Comportamientos destructivos o desorden en la caja de arena. Cuando el estrés se acumula, algunos gatos lo canalizan rompiendo objetos o presentando cambios repentinos en sus hábitos de baño.
Las orejas también hablan
Aquí hay un detalle que pocos notan: las orejas hacia atrás en un gato pueden ser una señal de nostalgia o inquietud, distinta a la posición relajada que muestran cuando están tranquilos. Leer estas señales sutiles del lenguaje corporal ayuda mucho más que solo fijarse en si maúlla o no.
¿Por qué algunos gatos reaccionan distinto al volver a verte?

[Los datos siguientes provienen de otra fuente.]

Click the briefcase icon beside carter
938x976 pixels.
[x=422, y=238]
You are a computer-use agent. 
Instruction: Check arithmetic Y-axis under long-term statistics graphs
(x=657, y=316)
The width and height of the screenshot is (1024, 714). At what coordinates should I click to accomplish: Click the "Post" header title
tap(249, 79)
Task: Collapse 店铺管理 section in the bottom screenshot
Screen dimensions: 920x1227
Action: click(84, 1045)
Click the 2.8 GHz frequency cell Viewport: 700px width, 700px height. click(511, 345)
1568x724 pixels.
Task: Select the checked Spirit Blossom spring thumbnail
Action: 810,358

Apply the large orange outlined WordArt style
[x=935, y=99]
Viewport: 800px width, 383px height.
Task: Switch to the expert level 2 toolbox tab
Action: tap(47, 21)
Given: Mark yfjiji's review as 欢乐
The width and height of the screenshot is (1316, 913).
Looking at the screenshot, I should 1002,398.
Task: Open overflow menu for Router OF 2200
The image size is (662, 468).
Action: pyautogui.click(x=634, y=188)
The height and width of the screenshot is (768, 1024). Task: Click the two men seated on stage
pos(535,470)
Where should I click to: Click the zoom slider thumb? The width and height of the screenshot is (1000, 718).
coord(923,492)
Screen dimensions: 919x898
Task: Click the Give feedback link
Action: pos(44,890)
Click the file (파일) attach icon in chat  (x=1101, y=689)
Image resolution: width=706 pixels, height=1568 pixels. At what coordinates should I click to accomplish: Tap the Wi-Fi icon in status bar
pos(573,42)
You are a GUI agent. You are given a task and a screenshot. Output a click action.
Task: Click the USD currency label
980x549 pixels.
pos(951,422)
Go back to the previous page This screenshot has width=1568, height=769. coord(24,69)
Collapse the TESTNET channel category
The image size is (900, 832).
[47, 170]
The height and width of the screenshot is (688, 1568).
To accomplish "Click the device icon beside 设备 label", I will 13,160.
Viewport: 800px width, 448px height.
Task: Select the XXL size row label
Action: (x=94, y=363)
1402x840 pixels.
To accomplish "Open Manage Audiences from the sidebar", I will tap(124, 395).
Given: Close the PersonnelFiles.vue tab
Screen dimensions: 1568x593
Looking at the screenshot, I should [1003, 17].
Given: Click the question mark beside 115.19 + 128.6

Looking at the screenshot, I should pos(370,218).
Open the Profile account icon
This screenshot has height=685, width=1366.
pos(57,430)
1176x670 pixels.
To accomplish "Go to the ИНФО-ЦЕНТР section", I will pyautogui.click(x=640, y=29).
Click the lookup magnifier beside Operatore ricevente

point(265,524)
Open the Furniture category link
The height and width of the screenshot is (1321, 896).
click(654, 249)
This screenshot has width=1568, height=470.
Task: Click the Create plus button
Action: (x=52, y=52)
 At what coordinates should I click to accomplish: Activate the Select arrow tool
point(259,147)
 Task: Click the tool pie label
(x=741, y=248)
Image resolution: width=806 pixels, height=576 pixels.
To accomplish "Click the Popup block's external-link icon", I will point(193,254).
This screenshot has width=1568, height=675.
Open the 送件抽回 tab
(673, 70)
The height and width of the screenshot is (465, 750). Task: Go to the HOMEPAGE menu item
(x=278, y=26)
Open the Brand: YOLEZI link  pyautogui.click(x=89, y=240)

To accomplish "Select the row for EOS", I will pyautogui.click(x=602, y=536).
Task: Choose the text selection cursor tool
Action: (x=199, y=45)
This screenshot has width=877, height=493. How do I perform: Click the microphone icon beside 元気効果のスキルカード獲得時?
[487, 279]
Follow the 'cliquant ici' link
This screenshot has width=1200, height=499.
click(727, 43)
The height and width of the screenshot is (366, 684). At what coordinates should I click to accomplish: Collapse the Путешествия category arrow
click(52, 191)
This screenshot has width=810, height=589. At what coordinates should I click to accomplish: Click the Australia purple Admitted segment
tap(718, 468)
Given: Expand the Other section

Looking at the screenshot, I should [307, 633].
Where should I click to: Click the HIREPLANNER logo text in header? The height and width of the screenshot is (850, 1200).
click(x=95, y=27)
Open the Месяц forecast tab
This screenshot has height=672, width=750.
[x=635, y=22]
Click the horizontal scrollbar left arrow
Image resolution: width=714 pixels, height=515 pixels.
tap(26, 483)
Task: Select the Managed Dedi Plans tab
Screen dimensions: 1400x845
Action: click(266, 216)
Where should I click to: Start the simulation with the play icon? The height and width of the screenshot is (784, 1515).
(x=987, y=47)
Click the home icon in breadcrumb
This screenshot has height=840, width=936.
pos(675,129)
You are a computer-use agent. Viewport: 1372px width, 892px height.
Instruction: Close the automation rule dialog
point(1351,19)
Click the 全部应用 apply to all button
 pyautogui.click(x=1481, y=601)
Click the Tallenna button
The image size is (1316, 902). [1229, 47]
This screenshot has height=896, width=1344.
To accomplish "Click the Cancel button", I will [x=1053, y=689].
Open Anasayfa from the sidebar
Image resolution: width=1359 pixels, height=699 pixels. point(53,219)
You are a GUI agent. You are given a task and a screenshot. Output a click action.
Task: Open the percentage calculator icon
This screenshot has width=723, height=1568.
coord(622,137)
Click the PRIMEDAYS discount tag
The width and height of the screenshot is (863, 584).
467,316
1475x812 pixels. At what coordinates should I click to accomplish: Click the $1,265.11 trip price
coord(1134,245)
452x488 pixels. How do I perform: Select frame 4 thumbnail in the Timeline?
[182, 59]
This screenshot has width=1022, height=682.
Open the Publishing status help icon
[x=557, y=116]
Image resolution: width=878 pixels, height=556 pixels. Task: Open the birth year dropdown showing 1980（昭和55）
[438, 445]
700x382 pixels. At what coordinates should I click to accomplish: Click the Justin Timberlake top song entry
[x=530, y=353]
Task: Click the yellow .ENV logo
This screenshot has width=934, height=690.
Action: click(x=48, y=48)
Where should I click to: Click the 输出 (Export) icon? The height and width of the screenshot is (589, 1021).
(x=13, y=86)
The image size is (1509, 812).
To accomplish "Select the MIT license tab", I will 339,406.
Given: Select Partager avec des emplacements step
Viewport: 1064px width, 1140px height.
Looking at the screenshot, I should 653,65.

No todos los gatos responden igual. Algunos, en lugar de recibirte con efusividad, se muestran distantes o hasta evasivos tras una ausencia prolongada. Esto no significa que no te hayan extrañado, sino que siguen procesando el estrés de la separación o incluso una sensación temporal de desconfianza, algo que también documentan los especialistas en comportamiento felino.
¿Qué tanto influye el tipo de vínculo previo?
Los gatos que fueron socializados desde pequeños y que han pasado más tiempo cerca de su dueño suelen desarrollar apegos más fuertes, y por lo tanto, reacciones más marcadas ante la ausencia. También son sensibles a otros cambios del entorno (una mudanza, muebles nuevos, hasta un cambio de arena), así que si notas comportamientos raros, vale la pena descartar primero si hay algo más en su rutina que haya cambiado.
Cómo ayudarlo cuando sabes que vas a estar fuera
Dejar prendas con tu olor, mantener horarios de comida estables y ofrecer juguetes que lo mantengan entretenido ayuda a que la ausencia le resulte menos estresante. Si vas a estar fuera varios días, una cámara para mascotas o la visita de alguien de confianza pueden marcar la diferencia entre una ausencia manejable y una que le genere verdadera ansiedad.
Así que la próxima vez que tu gato te reciba con un maullido insistente o se quede pegado a ti toda la tarde después de un viaje, no lo tomes como simple casualidad: es su manera, muy a su estilo, de decirte que sí te extrañó.